Em “Como poeira ao vento”, em meio a uma dúzia de personagens, por assim dizer tomados à realidade nacional, o que se desenha, para além da trama, é um mapa socioafetivo de uma Cuba atual e desesperançada. O país é uma espécie de personagem não declarada e, portanto, mais que um cenário geográfico dominante, seguido pela Espanha, pelos Estados Unidos e, em menor ponto, por Porto Rico e pela Argentina. É Cuba que respira, que fala, que reclama, que vive o drama de uma existência repleta de desafios e privações. É tanto a Cuba que permanece em seu próprio solo quanto a Cuba que se exila em dolorosa diáspora. Noutras palavras: Cuba são os cubanos. Mas é com elegante mão de mestre que Padura dosa e tempera a expressão dessa realidade. A nação fala por meio dos personagens.
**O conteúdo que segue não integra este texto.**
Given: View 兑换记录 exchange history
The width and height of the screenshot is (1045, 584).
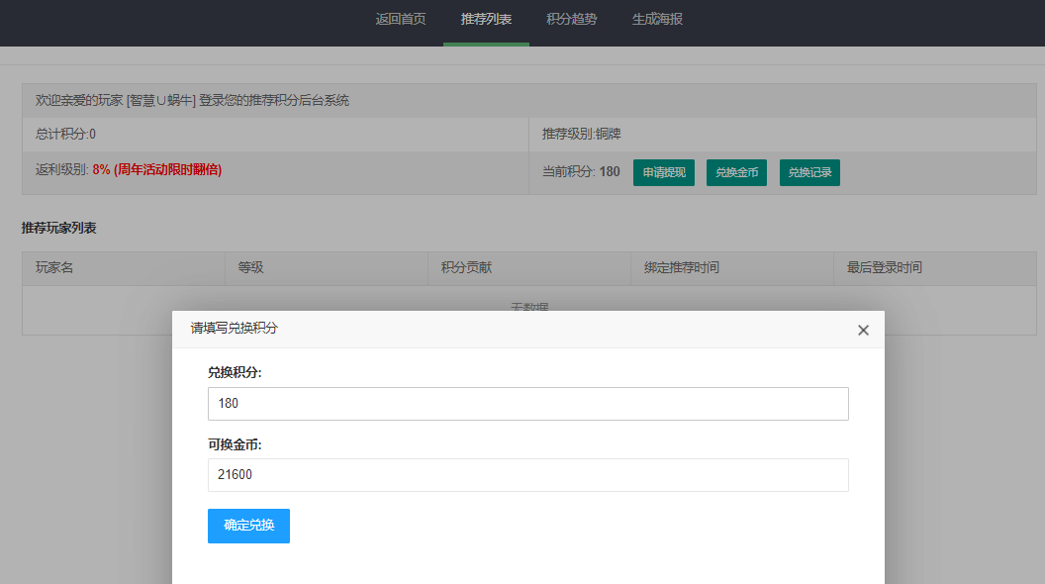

Em meio à poeira, que a um só tempo traduz leveza, insignificância e impermanência, o romancista finca a âncora de uma celebração temática: o louvor continuado da amizade. É de um grupo coeso, e todavia diverso, que o narrador onisciente abordará a evolução e a vida de todos. Desde jovens, amigos e amigas formam o “Clã”. Os fios de seus destinos se entrelaçam e, para o bem ou para o mal, não só dão voltas entre si mesmos como se lançam, cada um à sua maneira, nas praias do futuro e do além-mar. O exílio os assombra, e os medos devem ser vencidos para a conquista da dignidade de uma vida. A atmosfera opressiva e corrompida do regime perpassa suas existências. Entre pequenas vitórias e frustrações, todos lutam contra a onipresente face da pobreza, da privação e da vigilância totalitária. Os que ficam e os que partem são todos exilados, com a diferença, como sugere um oportunamente citado José Martí, mártir da Independência, de que o exílio dentro da pátria é mais penoso (“Prefiro ser estrangeiro em outras pátrias a sê-lo na minha. Prefiro ser estrangeiro a ser escravizado nela”). Como reflete o narrador, “[…] a longa convivência com a miséria econômica engendrara, como geralmente acontece, misérias humanas e morais palpáveis, com toda a certeza mais difíceis de superar que as carências materiais”. É de uma total falta de perspectiva que se trata.
Com uma estrutura complexa, de múltiplos fios, a narrativa ora progride em tempos simultâneos para focar um determinado personagem, ora recua para esclarecer ou tratar de fatos que já soubemos apenas por alto ou por sua face mais superficial. É possível que um leitor mais impaciente tenha, até a metade do alentado livro (540 páginas), a impressão de que a história não avança ou que ela vai se esgarçando, mas retrospectivamente perceberá que o narrador tem suas razões secretas e necessárias. Do meio para o fim, a narrativa ganha mais condensação e velocidade, pois o tempo foi se acumulando, e os fios, aparentemente dispersos, vão sendo reunidos e devidamente atados, deixando mais claro o que o destino fez com cada um dos amigos e com o próprio “Clã” (é de se notar a maestria com que Padura, ao longo do romance, passa do foco individual ao coletivo). Sem falar, ressalte-se, que nesse término narrativo se desfaz um quase policial suspense que atravessa todo o livro…
Apesar do título desalentado, uma vez pesadas as palavras na balança dos ventos, lido o romance, nem tudo é pó! Eis um retrato em que ficção e realidade falam a mesma verdade.